# recommend a chipper



## Revturbo977 (Aug 20, 2015)

im looking for a chipper that is on the smaller side ( nothing big enough to tow) to help clean up after tree work. i would probably chip up to 2 inch pieces because i save almost everything for firewood. 

thank you


----------



## Ferguson system (Aug 20, 2015)

Greenmech cs 100 is great for tree work. Small and easy to transport. Place it on a tracked barrow and you've got a handy little unit. 4" capacity. http://www.greenmech.co.uk/products/cs100/


----------



## sawfun (Aug 22, 2015)

I have an MTD that worked well and now have a Bearcat I picked up cheap, it appears better made but I haven't used it yet.


----------



## alderman (Aug 24, 2015)

Years ago I bought a top of the line Troybilt chipper.
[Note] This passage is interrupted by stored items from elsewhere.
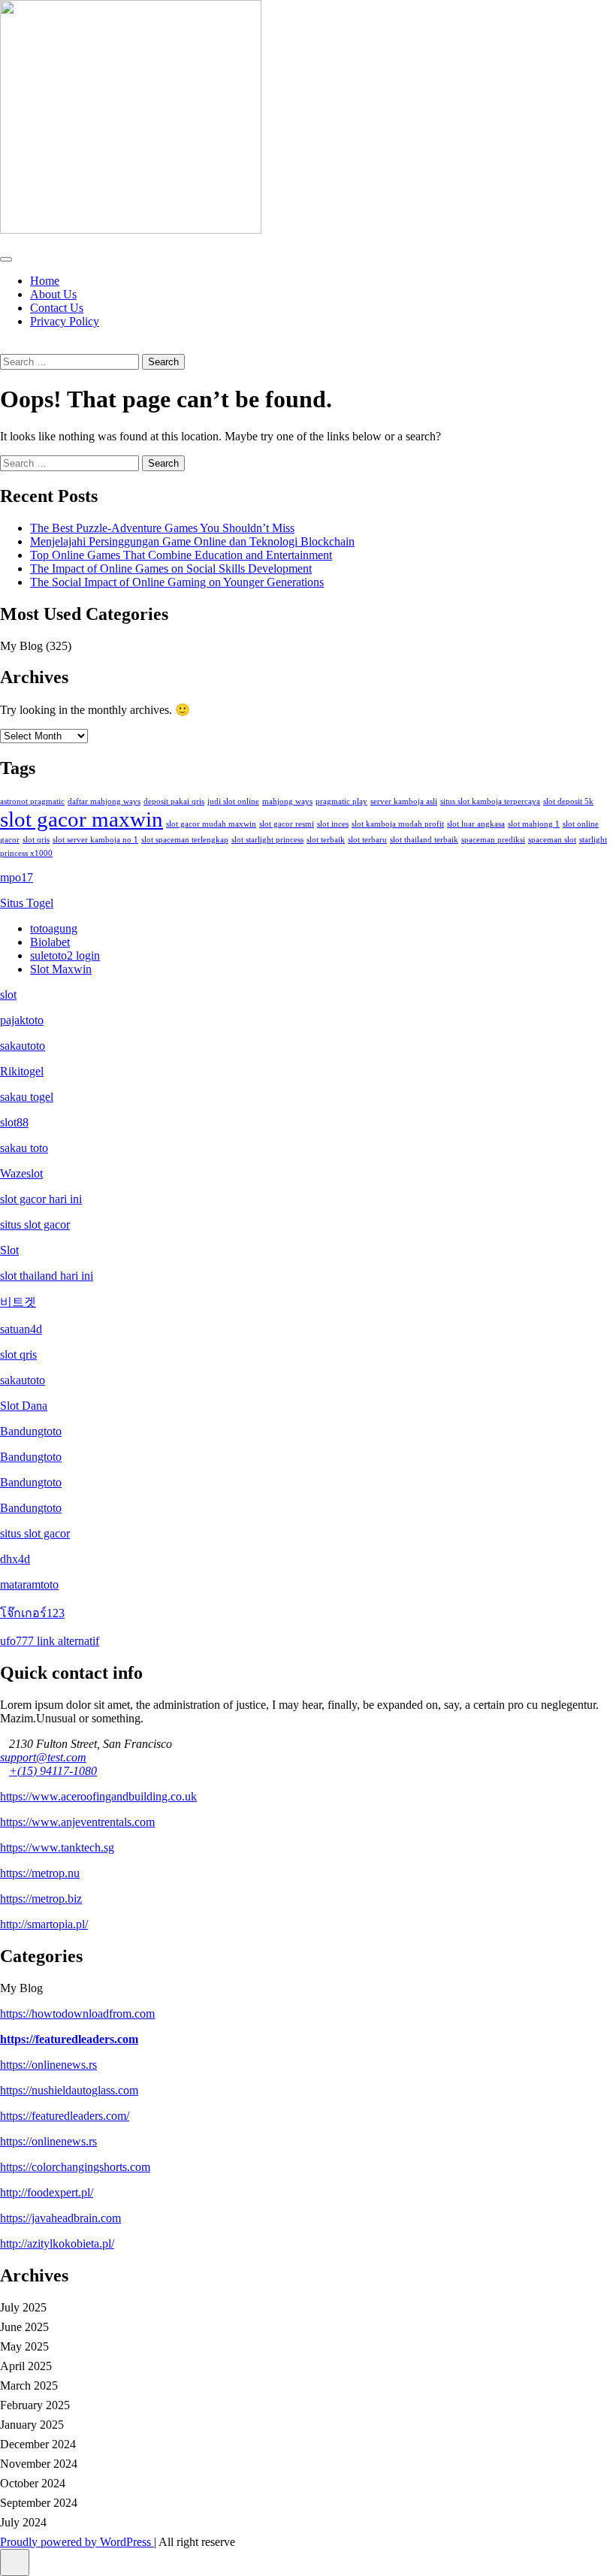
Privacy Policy (64, 321)
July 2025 (23, 2307)
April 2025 (26, 2366)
Although it is well powered I found having the discharge near the ground was inconvenient as it required constant attention to keep cleared.


----------



## Den69RS96 (Sep 24, 2015)

I have a Mackissic 12PT10. The shredder handles 1 inch or smaller branches and the chipper handles up to 3.5 branches. The hammers in the shredder are reversible. I've had mine for about 8 years and I have zero issues with it. If your chipping 2.5 or smaller it will work pretty good for you.


----------



## blades (Sep 24, 2015)

I have a 20hp power Echo/BearCat chipper shredder 5" capacity ( SC5720) ( and it can do it) looks like a small sized commercial unit. Tall exhaust chute that is directional controllable so you can blow into a box truck or trailer. What it doesn't have and most small units do not, is a crush feed system. it is just gravity feed although once the knives get a hold of the material it pretty much self feeds. ( sometimes ya got to hang on to a 4" or 5" dia. pole to slow it down) It has been a very good unit for me. Simple one bolt removal to open the grinding chambers for clearing should you jam it up ( that's what sold me after the previous unit) or blade replacement.


----------



## blades (Sep 24, 2015)

Hey sawfun go back and read the edits also .


----------